Ascent Media Corporation (“Ascent”) (Nasdaq: ASCMA) today announced that it will hold a Special Meeting of Shareholders (the “Special Meeting”) on Thursday, February 24, 2011 at 10:00 am PST at the Fairmont Miramar Hotel, 101 Wilshire Boulevard, Santa Monica, California, 90401.

Shareholders as of the close of business on January 24, 2011, the record date for the Special Meeting, will be asked to consider and vote upon a proposal to sell Ascent’s Content Distribution business, pursuant to a definitive agreement dated December 2, 2010, to Encompass Digital Media, Inc. (”Encompass”) for aggregate cash consideration to Ascent of approximately $113 million, subject to net working capital and other adjustments, plus the assumption of certain liabilities and obligations with an estimated value of approximately $7 million. The previously announced transaction is subject to regulatory approval and other customary conditions. If approved by stockholders at the Special Meeting, the transaction is expected to close on or about February 28, 2010.

A proxy statement describing the transaction proposal, along with a proxy card enabling shareholders to indicate their vote, will be mailed on January 26, 2011, to all shareholders entitled to vote at the Special Meeting, and has been furnished to the U.S. Securities and Exchange Commission.

About Ascent Media Corporation

Ascent Media Corporation is a holding company and owns 100 percent of its operating subsidiaries, including Monitronics International, Inc., one of the nation’s largest, fastest-growing home security alarm monitoring companies. On December 31, 2010, Ascent completed the previously announced sale of the Creative Services and Media Management Services business units operated by Ascent Media Group, LLC, and its subsidiaries (“AMG”). The Content Distribution business, the sale of which is the subject of the Special Meeting, was also previously a unit of AMG.
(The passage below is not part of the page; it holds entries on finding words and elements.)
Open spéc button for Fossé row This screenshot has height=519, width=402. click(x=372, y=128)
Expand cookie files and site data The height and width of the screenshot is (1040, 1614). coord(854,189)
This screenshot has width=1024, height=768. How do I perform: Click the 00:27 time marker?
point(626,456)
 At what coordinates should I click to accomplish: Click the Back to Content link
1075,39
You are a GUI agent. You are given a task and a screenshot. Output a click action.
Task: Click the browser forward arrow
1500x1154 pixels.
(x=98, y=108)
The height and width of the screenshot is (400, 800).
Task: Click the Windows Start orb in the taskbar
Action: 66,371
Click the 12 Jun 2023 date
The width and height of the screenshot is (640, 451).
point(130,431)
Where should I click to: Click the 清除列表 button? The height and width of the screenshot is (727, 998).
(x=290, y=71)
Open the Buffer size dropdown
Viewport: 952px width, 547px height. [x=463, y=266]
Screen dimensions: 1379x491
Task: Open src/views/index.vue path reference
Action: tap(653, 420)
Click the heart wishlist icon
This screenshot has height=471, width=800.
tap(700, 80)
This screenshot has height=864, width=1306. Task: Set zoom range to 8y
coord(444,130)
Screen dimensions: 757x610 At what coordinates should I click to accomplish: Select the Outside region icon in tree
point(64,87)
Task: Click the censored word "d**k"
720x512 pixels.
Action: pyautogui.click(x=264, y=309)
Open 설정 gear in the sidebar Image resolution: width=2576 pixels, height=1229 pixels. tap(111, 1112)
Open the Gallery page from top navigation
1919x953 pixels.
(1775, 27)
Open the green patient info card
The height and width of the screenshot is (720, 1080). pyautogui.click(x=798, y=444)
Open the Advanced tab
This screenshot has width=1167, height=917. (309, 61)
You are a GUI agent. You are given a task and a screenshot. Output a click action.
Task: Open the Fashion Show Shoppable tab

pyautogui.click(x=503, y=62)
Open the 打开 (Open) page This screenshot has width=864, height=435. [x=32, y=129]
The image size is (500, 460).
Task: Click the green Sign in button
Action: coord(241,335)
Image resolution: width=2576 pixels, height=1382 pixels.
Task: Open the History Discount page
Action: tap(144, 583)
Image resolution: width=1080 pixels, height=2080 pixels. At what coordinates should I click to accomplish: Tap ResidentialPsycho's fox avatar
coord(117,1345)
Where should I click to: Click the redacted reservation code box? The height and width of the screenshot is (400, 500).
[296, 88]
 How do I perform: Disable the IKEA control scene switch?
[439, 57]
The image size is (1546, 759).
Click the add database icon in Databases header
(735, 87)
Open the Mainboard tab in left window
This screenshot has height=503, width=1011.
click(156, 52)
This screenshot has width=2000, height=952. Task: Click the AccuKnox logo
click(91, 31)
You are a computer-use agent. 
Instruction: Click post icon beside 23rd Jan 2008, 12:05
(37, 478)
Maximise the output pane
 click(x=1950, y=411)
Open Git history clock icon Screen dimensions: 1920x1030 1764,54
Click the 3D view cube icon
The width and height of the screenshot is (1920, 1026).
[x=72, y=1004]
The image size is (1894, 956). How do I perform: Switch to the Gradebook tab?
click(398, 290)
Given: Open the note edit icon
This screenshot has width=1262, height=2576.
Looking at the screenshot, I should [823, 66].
Forward Looking Statements

This press release includes certain forward-looking statements within the meaning of the Private Securities Litigation Reform Act of 1995, including the potential sale of the Content Distribution divisions and other matters that are not historical facts. These forward looking statements involve many risks and uncertainties that could cause actual results to differ materially from those expressed or implied by such statements, including, without limitation, Ascent’s ability to satisfy the conditions to the sale of the Content Distribution division. These forward looking statements speak only as of the date of this press release, and Ascent expressly disclaims any obligation or undertaking to disseminate any updates or revisions to any forward looking statement contained herein to reflect any change in Ascent's expectations with regard thereto or any change in events, conditions or circumstances on which any such statement is based. Please refer to the publicly filed documents of Ascent, including the most recent Forms 10-Q and 10-K and any subsequently filed Form 8-K for additional information about Ascent, as well as our preliminary proxy statement relating to the disposition of the former operations of Ascent Media Group, LLC, and its subsidiaries. Nothing discussed in this presentation shall constitute a solicitation of proxies relating to the announced disposition.